6. The main contention raised by the Revenue is that there is no provision in the Scheme to file appeal against the rejection of declaration by the designated authority. I do not find any merit in this contention. The Scheme being introduced under the Finance Act, 2013 cannot have an independent existence apart from the Act. Therefore all the provisions of the Act except to the extent specifically excluded would be applicable to the proceeding under the scheme. The second contention is that the designated authority has not issued any order rejecting the declaration, but has only issued a communication informing rejection of the declaration. As there is no order of rejection, the appeal is not maintainable. On scrutiny of records, it is seen that the designated authority has communicated to the respondent that the declaration made by them under VCES scheme is rejected and has also directed to discharge tax dues along with interest and penalty. It is evident from this communication that the adjudication on the application filed by the respondent under the scheme has attained finality. Though it is not in the form of an order, the gist of the communication dated nil March, 2014 conveys the final decision made by the designated authority upon the application filed by the respondent under the Scheme. It is for the designated authority to decide whether the show-cause notice has to be issued or not. So also it is within the control of the designated authority to decide whether the decision arrived has to be in the form of an order passed or in the form of letter. In the present case, the designated authority has unilaterally chosen to waive the issuance of show-cause notice and informed his decision of rejection of declaration in the form of a letter issued to the respondent. This is beyond the control of the respondent. The remedy by way of filing of an appeal cannot be taken away from the respondent merely on the failure of the designated authority to issue show-cause notice or pass an order in proper format. Further the argument of the Revenue that the only remedy available is to file writ petition does not make any sense.
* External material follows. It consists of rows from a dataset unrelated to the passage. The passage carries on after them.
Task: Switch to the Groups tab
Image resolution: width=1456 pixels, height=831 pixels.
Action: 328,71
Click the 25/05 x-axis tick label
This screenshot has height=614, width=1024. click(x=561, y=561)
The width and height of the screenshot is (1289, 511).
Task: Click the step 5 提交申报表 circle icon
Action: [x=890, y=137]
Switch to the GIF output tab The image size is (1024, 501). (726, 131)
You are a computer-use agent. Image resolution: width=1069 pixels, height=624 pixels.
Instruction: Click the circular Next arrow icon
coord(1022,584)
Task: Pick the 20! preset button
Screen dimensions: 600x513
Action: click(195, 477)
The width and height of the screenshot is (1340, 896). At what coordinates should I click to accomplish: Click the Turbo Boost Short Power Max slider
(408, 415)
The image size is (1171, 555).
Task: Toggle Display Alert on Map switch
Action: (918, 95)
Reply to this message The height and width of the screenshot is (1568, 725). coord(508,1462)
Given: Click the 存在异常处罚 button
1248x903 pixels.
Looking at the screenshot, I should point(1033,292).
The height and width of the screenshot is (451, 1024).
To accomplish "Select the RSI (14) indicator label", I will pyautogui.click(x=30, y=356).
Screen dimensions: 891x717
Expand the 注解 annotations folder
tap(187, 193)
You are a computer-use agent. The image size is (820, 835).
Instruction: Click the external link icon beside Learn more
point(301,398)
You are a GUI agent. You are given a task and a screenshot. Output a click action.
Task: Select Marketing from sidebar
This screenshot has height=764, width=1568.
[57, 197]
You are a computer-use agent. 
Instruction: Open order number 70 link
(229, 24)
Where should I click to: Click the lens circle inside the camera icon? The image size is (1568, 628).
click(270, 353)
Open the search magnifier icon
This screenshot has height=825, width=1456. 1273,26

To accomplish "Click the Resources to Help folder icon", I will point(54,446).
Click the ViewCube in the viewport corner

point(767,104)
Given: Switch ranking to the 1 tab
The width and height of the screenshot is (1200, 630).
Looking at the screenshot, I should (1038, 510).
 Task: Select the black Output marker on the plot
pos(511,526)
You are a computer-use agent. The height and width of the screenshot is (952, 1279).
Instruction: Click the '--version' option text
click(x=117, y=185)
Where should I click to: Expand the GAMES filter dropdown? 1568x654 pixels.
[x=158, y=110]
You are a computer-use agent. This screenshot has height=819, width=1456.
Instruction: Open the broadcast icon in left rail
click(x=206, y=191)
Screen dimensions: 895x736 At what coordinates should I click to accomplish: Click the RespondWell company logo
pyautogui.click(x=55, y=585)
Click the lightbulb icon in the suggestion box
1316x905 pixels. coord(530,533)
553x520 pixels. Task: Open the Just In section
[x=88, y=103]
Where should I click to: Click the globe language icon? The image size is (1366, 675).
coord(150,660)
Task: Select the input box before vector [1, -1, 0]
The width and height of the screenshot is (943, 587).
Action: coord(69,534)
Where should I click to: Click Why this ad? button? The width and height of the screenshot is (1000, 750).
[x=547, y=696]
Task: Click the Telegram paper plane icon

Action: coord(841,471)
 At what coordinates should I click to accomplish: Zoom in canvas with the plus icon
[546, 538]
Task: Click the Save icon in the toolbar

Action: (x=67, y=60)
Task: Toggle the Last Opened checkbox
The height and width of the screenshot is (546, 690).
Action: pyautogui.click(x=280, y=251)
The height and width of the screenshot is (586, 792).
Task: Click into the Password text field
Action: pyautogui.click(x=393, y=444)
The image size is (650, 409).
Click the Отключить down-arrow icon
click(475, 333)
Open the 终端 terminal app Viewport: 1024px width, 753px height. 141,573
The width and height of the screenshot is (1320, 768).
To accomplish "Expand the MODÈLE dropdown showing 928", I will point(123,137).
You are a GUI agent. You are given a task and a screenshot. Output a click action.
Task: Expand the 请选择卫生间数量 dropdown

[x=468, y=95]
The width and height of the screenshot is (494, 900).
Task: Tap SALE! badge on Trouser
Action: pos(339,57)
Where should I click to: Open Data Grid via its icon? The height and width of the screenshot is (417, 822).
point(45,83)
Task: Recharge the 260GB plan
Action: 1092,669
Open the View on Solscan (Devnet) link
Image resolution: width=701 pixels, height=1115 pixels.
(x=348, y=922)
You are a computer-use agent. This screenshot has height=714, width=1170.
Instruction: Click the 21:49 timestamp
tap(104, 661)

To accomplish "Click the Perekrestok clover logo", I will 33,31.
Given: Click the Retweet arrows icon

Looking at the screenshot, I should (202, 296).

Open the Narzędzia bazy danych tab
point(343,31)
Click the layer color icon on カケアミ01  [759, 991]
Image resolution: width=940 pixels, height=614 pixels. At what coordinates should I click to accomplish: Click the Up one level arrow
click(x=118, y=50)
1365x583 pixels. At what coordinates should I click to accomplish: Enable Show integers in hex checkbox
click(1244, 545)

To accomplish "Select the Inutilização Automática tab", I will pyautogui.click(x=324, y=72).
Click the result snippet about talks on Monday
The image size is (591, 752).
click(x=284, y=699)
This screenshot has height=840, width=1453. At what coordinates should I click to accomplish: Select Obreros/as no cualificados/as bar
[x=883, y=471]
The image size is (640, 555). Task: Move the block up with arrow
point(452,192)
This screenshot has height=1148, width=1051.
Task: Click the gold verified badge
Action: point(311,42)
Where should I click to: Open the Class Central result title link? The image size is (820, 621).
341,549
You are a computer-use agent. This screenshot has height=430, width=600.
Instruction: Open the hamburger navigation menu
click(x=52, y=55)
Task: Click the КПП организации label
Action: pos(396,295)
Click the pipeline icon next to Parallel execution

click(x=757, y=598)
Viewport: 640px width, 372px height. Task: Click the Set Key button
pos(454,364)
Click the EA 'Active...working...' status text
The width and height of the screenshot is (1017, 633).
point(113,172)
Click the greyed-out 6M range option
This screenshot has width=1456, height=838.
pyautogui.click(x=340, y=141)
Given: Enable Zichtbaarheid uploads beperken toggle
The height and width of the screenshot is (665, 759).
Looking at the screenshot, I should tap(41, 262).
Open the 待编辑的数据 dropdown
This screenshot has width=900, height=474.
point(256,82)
7. Shri Akhil Gupta, Chartered Accountant fortified his argument relying upon the decision of the Hon’ble Madras High Court in Narasimha Mills (P.) Ltd. v. CCE [2015] 59 taxmann.com 219. The Hon’ble Madras High Court has observed as under:

“18. Further, it is relevant to note that the Service Tax Voluntary Compliance Encouragement Scheme, 2013 has been introduced by the Central Government, in exercise of the powers conferred by sub-sections (1) and (2) of section 114 of the Finance Act, 2013 (17 of 2013) with effect from 13.5.2013 by Notification 10/2013 and hence, it is not a self-contained code, but is to be construed as part a part and parcel of the Chapter V of the Act, 1994 in view of the contents of section 105 of the Finance Act, 2013. Therefore, when the said scheme itself is construed as part and parcel of the Finance Act, all other provisions of the Act except to the extent specifically excluded would automatically apply to proceedings under the scheme and consequently, I am of the view that the order, dated 15.11.2013 passed by the Assistant Commissioner of Central Excise, the second respondent herein is appealable undr Section 85 of the Act, 1994.”

8. The issue under consideration is squarely covered by the proposition laid in the above judgment and is applicable to the present case. Applying the same and from the discussions made above, I do not find any merit in the appeal filed by the Revenue.

9. In the result, the appeal is dismissed. The Cross objections filed by the respondent is also dismissed.